▸ WHAT THE EXERCISE ASKS: Output nothing except the lines from the one containing "The width and" through the final line of the data, both included, typed exactly, minus the pictures.

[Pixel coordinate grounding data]
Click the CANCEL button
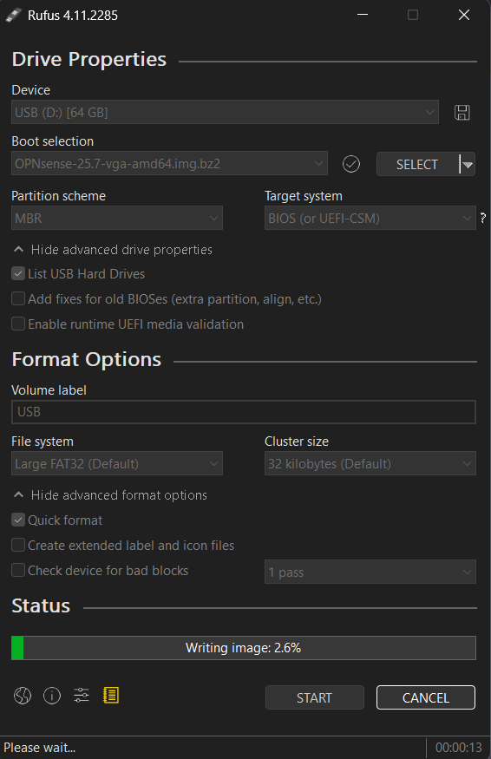This screenshot has height=759, width=491. (x=426, y=697)
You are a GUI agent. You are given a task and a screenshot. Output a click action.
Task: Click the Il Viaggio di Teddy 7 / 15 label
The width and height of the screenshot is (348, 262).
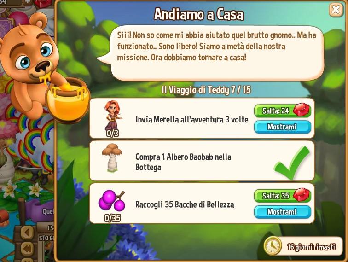pos(206,90)

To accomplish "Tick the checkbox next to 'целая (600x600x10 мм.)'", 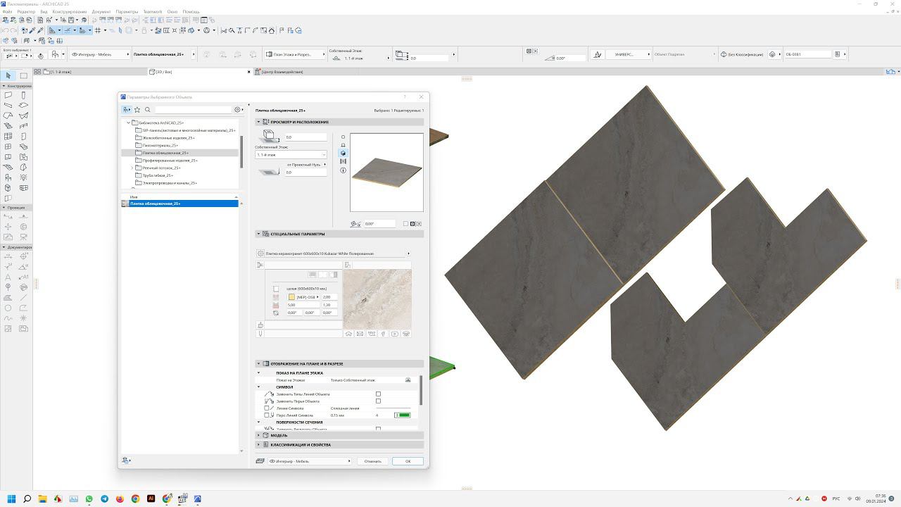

▸ YOUR SOLUTION:
The width and height of the screenshot is (348, 262).
pos(206,90)

To accomplish "Tick the checkbox next to 'целая (600x600x10 мм.)'", 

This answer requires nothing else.